Leadership and Church Growth
by Rt Revd Adrian Newman, Church Urban Fund Bishop in Residence - December 2020
In this article on the relationship between Leadership and Church Growth, Adrian Newman reprises some thoughts that he first articulated in a Church Times article a few years ago…
Over the past few years we have witnessed the Church of England invest a lot in leadership development, on the basis that good leadership is a critical feature of a healthy church. Fair enough – I think most of us would prefer a good leader to a bad one.
But there is an unspoken assumption about leadership which I will always want to challenge, and it’s this: “where you have a good Vicar you will find growing churches”.
It’s true that successful organisations are enormously indebted to good leadership. But does the ecclesiastical equivalent reduce to an apparently simple equation: Good Vicar = Growing Church?
While the logic seems straightforward enough, there is a deeper discussion to be had. To start with, good vicars are necessary but not sufficient for churches to grow. I have been privileged to work alongside some of the best Vicars you could ever hope to meet – yet, while some of their churches grew, some did not. This is a pattern you will find repeated in areas of urban deprivation across the country.
I find that the ‘standard’ growth formula of growing suburban churches rarely works in deprived parishes, where confident and able lay leadership can be scarce, upward mobility robs churches of asset bases, and the dysfunctionality of everyday living means that congregations can contain a disproportionate number of needy individuals. There are numerous well-researched inhibitors to growth in the inner city, even in the most vital and vibrant churches, even with the best Vicars.

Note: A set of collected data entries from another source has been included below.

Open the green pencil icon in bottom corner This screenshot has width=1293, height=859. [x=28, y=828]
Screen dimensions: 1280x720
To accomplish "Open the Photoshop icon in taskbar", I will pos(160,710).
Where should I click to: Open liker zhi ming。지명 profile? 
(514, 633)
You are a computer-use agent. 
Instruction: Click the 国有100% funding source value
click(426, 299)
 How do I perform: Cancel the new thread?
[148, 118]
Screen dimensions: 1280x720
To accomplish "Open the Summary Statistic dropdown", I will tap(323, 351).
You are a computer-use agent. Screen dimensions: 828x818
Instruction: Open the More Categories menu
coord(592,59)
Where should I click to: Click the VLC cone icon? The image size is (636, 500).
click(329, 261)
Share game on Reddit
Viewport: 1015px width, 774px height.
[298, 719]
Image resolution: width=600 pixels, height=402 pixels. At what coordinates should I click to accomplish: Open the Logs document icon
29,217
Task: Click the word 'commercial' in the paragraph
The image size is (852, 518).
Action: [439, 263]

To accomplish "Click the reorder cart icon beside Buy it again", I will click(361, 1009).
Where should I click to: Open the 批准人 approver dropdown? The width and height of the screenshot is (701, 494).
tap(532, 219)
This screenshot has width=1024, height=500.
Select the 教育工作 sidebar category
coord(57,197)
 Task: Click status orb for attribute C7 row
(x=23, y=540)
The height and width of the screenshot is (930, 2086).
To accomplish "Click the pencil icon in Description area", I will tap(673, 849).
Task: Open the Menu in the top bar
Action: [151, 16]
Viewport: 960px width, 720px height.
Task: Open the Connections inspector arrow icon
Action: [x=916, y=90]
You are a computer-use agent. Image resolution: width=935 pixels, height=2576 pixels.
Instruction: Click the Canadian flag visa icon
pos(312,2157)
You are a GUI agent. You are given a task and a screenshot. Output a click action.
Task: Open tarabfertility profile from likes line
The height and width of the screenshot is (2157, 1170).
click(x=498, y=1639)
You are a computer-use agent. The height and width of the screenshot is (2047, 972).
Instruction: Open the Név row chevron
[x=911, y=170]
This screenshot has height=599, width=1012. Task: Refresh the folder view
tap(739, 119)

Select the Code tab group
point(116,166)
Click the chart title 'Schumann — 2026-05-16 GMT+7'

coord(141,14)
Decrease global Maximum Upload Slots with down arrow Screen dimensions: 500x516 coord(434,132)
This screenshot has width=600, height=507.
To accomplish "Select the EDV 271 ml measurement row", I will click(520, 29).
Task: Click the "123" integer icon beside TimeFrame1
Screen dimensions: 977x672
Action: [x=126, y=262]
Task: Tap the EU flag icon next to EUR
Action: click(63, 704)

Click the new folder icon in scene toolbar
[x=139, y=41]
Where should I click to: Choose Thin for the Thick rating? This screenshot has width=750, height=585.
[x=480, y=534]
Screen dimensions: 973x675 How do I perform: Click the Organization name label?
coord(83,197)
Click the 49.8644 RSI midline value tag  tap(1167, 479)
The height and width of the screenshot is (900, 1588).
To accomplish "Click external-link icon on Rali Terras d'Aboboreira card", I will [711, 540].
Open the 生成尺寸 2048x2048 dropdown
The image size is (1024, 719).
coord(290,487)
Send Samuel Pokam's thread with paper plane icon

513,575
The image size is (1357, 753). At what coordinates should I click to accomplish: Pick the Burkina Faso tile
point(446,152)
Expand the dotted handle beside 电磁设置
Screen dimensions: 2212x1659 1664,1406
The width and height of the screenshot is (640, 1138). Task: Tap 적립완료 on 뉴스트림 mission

Then there is the growth agenda itself. On a national level, the Church’s first quinquennial aim is “to take forward the spiritual and numerical growth of the Church of England – including the growth of its capacity to serve the whole community of this country”. In the face of inexorably falling numbers, it’s little wonder that numerical growth is a priority – as a statistician in a former life, I would be the first to recognise the challenge in the trends of church attendance and Christian commitment facing the Church of England. But the quinquennial goal is about more than numbers – it is about advancing the mission of the Church in other, non-numerical ways, such as deepening our commitment to a sustainable environment, engaging with poverty and inequality, strengthening our work in education and healthcare, speaking and acting in the public square, and addressing the worlds of business, commerce, politics, sport, the creative arts and much more.
All of this sets the context of what we mean when we talk about a growing Church: it is only partially about the numbers. Growth cannot be an end in itself. Like the Church, it must serve a higher calling.
That higher calling is what takes us into the socio-political dimensions of human life, to food-banks and foster-homes, schools and night shelters, credit unions and creative industries. This is about being a church – and a priest – for the parish, the nation, the world; and it may not lead to numerical growth at all. Sometimes the church may have to lose itself to find itself, to disappear in order to be true to its calling. This idea, based on the theological and Christological notion of kenosis, suggests that we are called as a church to ‘give ourselves away’. It is a counter-intuitive calling for the church, not necessarily to grow and be strong but to be faithful.
And if it is true that growth happens more easily within suburban contexts, then it is also the case that it follows the natural grain of culture and homogeneity. In other words, like attracts like.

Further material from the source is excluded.